Copy the records below word for word, changing nothing.

** Start Dataset **

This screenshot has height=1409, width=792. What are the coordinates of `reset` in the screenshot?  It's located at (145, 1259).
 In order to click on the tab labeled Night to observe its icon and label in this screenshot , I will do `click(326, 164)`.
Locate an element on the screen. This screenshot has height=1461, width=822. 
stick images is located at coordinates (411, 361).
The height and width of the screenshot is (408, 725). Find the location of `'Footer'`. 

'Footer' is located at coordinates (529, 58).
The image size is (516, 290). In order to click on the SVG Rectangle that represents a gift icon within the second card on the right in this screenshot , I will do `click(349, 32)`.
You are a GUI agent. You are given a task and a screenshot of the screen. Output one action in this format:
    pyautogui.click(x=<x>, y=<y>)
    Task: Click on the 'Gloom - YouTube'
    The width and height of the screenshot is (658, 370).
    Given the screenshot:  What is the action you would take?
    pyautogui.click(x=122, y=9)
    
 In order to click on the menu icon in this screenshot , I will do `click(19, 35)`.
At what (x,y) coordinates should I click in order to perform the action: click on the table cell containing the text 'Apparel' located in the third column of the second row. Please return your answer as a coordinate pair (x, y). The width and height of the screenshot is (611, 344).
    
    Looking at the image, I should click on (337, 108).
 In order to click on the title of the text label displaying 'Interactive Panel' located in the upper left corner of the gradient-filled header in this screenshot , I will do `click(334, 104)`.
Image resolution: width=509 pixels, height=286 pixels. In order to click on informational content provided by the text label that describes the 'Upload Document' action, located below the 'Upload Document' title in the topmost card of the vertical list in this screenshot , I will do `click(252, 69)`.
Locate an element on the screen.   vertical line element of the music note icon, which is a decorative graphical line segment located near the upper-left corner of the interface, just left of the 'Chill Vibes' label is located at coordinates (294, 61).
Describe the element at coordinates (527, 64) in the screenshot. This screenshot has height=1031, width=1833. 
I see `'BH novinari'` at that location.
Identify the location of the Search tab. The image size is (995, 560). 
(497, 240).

** End Dataset **

• **Problem solution**:
This screenshot has height=1409, width=792. What are the coordinates of `reset` in the screenshot?  It's located at (145, 1259).
 In order to click on the tab labeled Night to observe its icon and label in this screenshot , I will do `click(326, 164)`.
Locate an element on the screen. This screenshot has height=1461, width=822. 
stick images is located at coordinates (411, 361).
The height and width of the screenshot is (408, 725). Find the location of `'Footer'`. 

'Footer' is located at coordinates (529, 58).
The image size is (516, 290). In order to click on the SVG Rectangle that represents a gift icon within the second card on the right in this screenshot , I will do `click(349, 32)`.
You are a GUI agent. You are given a task and a screenshot of the screen. Output one action in this format:
    pyautogui.click(x=<x>, y=<y>)
    Task: Click on the 'Gloom - YouTube'
    The width and height of the screenshot is (658, 370).
    Given the screenshot:  What is the action you would take?
    pyautogui.click(x=122, y=9)
    
 In order to click on the menu icon in this screenshot , I will do `click(19, 35)`.
At what (x,y) coordinates should I click in order to perform the action: click on the table cell containing the text 'Apparel' located in the third column of the second row. Please return your answer as a coordinate pair (x, y). The width and height of the screenshot is (611, 344).
    
    Looking at the image, I should click on (337, 108).
 In order to click on the title of the text label displaying 'Interactive Panel' located in the upper left corner of the gradient-filled header in this screenshot , I will do `click(334, 104)`.
Image resolution: width=509 pixels, height=286 pixels. In order to click on informational content provided by the text label that describes the 'Upload Document' action, located below the 'Upload Document' title in the topmost card of the vertical list in this screenshot , I will do `click(252, 69)`.
Locate an element on the screen.   vertical line element of the music note icon, which is a decorative graphical line segment located near the upper-left corner of the interface, just left of the 'Chill Vibes' label is located at coordinates (294, 61).
Describe the element at coordinates (527, 64) in the screenshot. This screenshot has height=1031, width=1833. 
I see `'BH novinari'` at that location.
Identify the location of the Search tab. The image size is (995, 560). 
(497, 240).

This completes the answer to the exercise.